[HOW TO COMPLETE THIS TASK]: In the entries below, copy only the lines from the one that contains "Given: Click the" through the last line, exactly, and omit any pictures.

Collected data
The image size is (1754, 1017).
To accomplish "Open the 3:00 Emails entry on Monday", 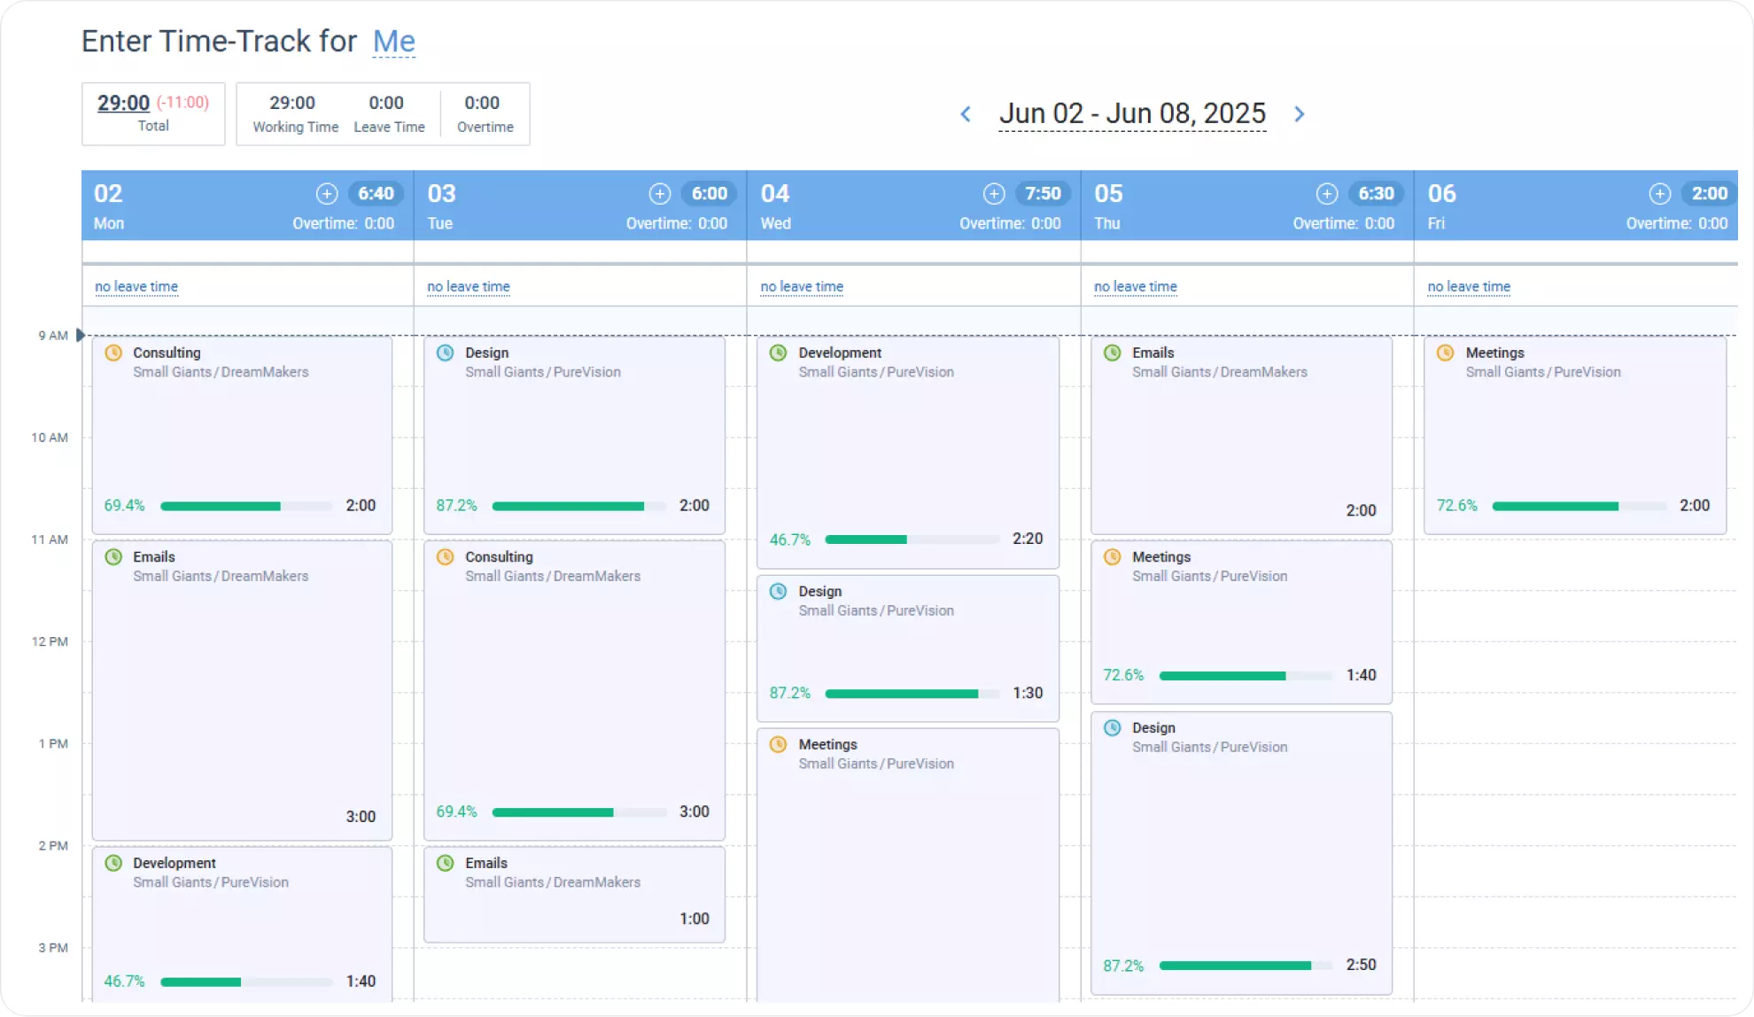I will (x=242, y=691).
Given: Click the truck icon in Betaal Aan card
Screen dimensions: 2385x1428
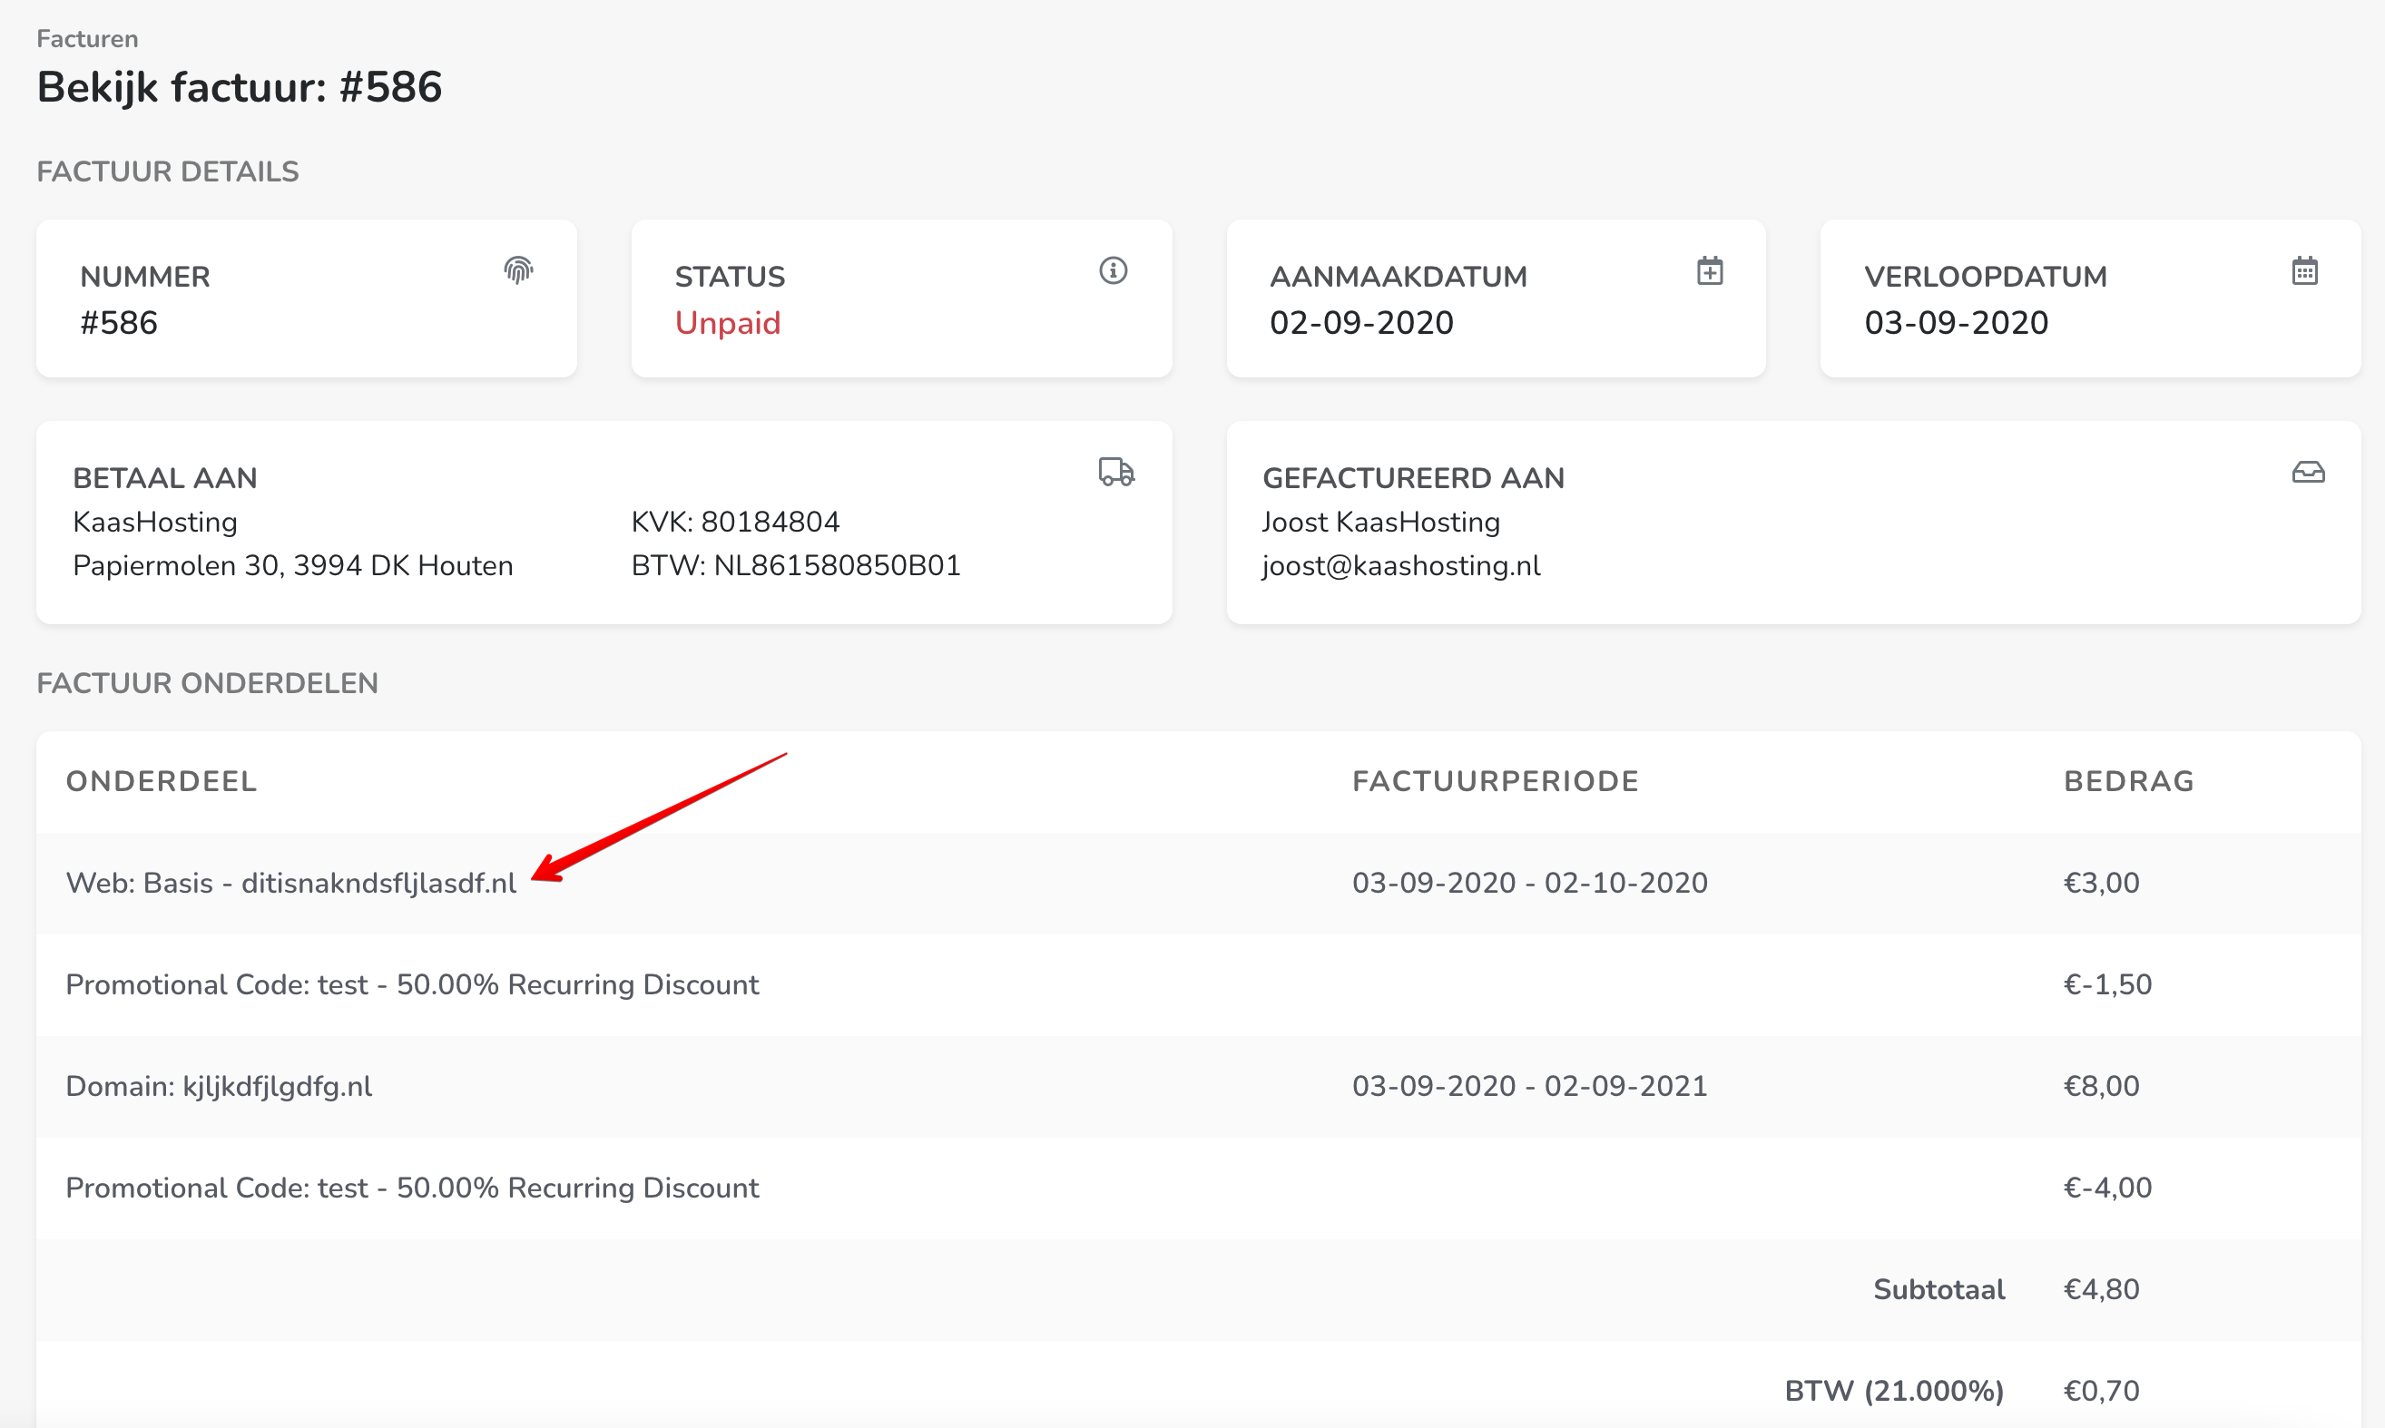Looking at the screenshot, I should 1116,472.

[OUTPUT BELOW]:
Given: Click the truck icon in Betaal Aan card
Screen dimensions: 2385x1428
Looking at the screenshot, I should 1116,472.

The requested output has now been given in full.